Greenpeace-Show beim G8-Gipfel
Wilde Schlauchbootjagt auf der Ostsee endete mit 3 Verletzten
Eigentlich halte ich viel von Greenpeace. Wer mein Blog liest, wird das auch schnell merken. Die Schlauchbootaktion, die heute in Heiligendamm beim G8-Gipfel stattfand, wirft bei mir allerdings die Frage auf, ob es den Aktiven hier nicht mehr um den Showeffekt ging, als darum, mit einer Aktion wirklich etwas zu erreichen. 3 Menschen sind verletzt worden.
Ich kann mir nicht vorstellen, das sich die Aktivisten bei ernsthafter Betrachtung auch nur die geringste Chance ausgemalt haben, zu den Regierungschefs vorzudringen. Es war klar, dass die Polizei versuchen würde, die Aktion zu verhindern. Und es war klar, dass die Stimmung aufgeheizt ist. Die Aktivisten mussten damit rechnen, dass dabei auch Menschen verletzt werden.
Dass Tausende im Umfeld von Heiligendamm protestieren, sollte auch den Regierungschefs nicht entgangen sein. Und dass eine überwältigende Zahl von Bürgern in ihren Ländern weitergehende Beschlüsse von ihnen erwartet, wissen sie vermutlich auch. Was soll so Neues in der Petition gestanden haben, dass die Aktivisten die Hoffnung hatten, es könne - vorausgesetzt man erreicht sie tatsächlich - die Regierungschefs noch zu einem andern Beschluss bewegen?

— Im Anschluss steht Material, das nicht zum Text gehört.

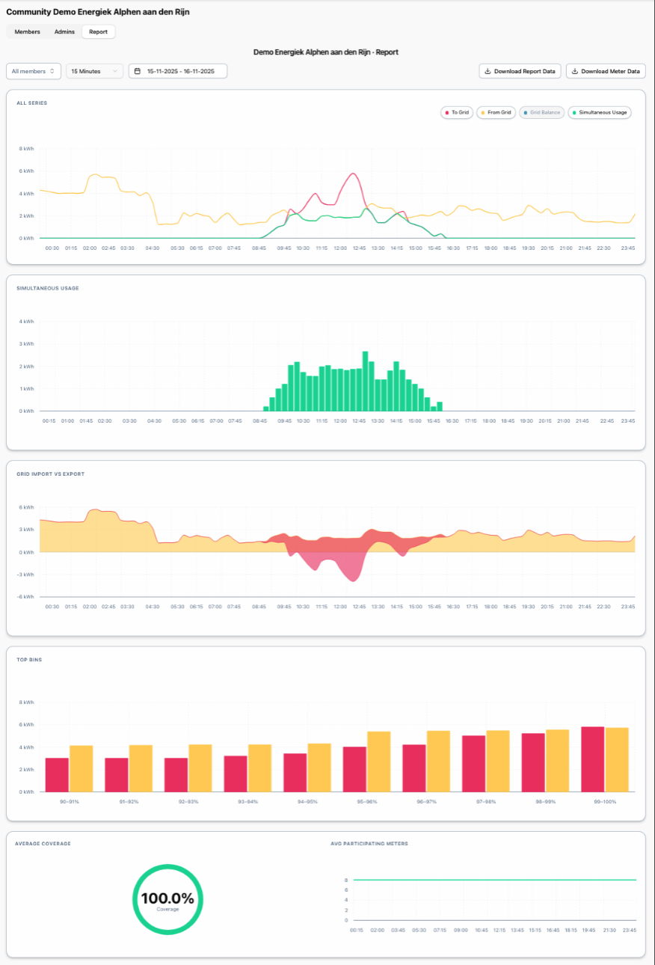Toggle the To Grid series visibility
This screenshot has height=965, width=655.
(x=457, y=112)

Diese Aktion hat für mich zu viel von einem Action-Film und viel zu wenig realistische Aussicht, tatsächlich etwas zu erreichen.

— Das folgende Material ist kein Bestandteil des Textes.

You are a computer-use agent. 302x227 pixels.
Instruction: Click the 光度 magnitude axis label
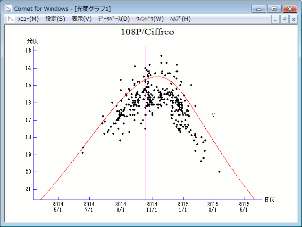(33, 41)
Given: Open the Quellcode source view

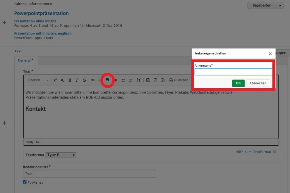Looking at the screenshot, I should [179, 80].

Walfänger bei ihrem blutigen Treiben zu stören oder mit Schlauchbooten Schiffe am Vergiften der Meere zu hindern ist etwas Anderes. Auch hier können Menschen zu Schaden kommen, doch die Aussicht auf Erfolg legitimiert dieses Risiko. Nur für eine gute Show ist dieser Preis zu hoch.